Eu tinha umas 30 edições daquela época. Por sorte, na matriz do sistema de bibliotecas públicas de Chicago, alguém lá meio que incrivelmente adquiriu uma coleção completa da revista, nuns volumes encadernados lindos. É preciso pedir por eles no balcão de referências, e a sensação é de que praticamente nunca ninguém encostou o dedo naquelas revistas.

Você é da opinião de que estamos perdendo alguma coisa na era da internet, por não haver esse quê de intimidade – colocar o endereço da sua casa numa resenha?

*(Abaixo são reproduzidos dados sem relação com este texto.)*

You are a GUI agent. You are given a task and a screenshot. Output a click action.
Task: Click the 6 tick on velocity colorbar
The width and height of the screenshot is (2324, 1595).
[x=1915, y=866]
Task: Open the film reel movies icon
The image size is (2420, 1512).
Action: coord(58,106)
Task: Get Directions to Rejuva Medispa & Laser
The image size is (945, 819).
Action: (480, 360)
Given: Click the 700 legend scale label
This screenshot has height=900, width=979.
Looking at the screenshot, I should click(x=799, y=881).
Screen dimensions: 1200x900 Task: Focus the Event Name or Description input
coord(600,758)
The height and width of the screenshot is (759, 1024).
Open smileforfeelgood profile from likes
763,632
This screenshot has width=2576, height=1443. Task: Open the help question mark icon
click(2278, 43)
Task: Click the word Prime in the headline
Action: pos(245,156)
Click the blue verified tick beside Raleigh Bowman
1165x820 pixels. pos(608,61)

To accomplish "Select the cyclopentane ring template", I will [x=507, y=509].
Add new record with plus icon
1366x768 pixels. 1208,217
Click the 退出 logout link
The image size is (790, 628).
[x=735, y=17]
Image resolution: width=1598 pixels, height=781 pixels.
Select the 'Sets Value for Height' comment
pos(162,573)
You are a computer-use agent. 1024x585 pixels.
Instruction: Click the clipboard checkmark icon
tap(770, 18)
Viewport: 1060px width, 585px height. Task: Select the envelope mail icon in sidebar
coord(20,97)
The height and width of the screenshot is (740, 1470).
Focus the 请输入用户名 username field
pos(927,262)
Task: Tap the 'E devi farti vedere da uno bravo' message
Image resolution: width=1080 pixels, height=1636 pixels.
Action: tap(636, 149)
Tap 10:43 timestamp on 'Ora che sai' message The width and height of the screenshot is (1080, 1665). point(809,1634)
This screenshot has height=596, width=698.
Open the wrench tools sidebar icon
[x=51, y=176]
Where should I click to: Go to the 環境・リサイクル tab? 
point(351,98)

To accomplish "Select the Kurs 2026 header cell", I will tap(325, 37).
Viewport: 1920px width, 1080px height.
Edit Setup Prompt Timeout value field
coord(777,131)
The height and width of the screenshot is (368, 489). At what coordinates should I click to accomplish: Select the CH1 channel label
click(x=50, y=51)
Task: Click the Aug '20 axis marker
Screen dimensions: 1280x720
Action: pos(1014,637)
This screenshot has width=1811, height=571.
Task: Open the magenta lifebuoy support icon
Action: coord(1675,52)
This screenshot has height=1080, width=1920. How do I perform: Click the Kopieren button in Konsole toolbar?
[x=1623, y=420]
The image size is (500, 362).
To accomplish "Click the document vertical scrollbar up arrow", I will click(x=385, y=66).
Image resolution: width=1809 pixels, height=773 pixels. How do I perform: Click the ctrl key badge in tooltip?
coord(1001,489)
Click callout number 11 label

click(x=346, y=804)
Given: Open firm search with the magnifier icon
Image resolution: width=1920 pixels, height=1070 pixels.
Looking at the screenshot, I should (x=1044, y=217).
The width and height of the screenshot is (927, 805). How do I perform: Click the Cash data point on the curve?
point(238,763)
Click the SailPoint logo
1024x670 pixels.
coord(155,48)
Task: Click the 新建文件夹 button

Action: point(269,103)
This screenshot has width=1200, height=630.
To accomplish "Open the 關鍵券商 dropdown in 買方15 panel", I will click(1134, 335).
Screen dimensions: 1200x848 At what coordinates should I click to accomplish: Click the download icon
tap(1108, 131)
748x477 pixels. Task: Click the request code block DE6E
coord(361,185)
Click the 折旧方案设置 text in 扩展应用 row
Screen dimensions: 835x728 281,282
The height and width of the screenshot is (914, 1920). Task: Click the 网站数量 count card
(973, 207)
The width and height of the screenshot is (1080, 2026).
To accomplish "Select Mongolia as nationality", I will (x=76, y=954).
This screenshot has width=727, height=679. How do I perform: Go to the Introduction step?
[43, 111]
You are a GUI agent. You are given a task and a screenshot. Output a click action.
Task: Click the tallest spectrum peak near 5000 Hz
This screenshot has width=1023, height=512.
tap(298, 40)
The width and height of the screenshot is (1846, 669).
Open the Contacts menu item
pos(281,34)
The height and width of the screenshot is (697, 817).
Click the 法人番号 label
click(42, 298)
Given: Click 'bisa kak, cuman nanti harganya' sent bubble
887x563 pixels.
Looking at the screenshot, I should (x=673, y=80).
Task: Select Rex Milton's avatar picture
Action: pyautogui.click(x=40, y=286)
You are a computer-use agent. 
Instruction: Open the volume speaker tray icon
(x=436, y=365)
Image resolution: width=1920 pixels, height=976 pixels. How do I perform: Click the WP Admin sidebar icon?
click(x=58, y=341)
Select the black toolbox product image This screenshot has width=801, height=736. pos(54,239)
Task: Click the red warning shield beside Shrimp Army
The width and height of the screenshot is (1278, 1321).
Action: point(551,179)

De certa maneira, acho que talvez estejamos retornando a alguns aspectos dessa cultura. Tipo, quando fiz meu zine, era totalmente normal ter amigos por todo o canto que eu nunca havia conhecido pessoalmente. Ou é possível enfim conhecer a pessoas depois de alguns anos, mas eles sempre estavam meio que por aí, mas era normal que você não os encontrasse pessoalmente, porque eram de outro país, ou estavam na cadeia ou coisa assim. E hoje, eu pergunto aos meus estudantes: quantos de vocês têm amigos nas redes sociais que nunca conheceram pessoalmente? E a maioria deles tem. Então acho que ainda há essa coisa que é tipo: como você utiliza esses relacionamentos para construir algum tipo de comunidade criativa que seja interessante? [Broken Talent: O endereço fornecido para o EP Blood Slut em Hialeah, FL 33015. Fonte: MAXIMUM ROCKNROLL, edição nº 14, junho de 1984. Data do Street View: abril de 2011. Amostra da resenha: "Embora a produção seja excessivamente crua e num tom muito agudo, para mim, a combinação trazida pelo Broken Talent de guitarras rudes e vocais chiados é bem cativante. 'My God can Beat Up your God' é uma sátira clássica sobre chauvinismo religioso, mas de que diabos fala a faixa-título?" (JB)]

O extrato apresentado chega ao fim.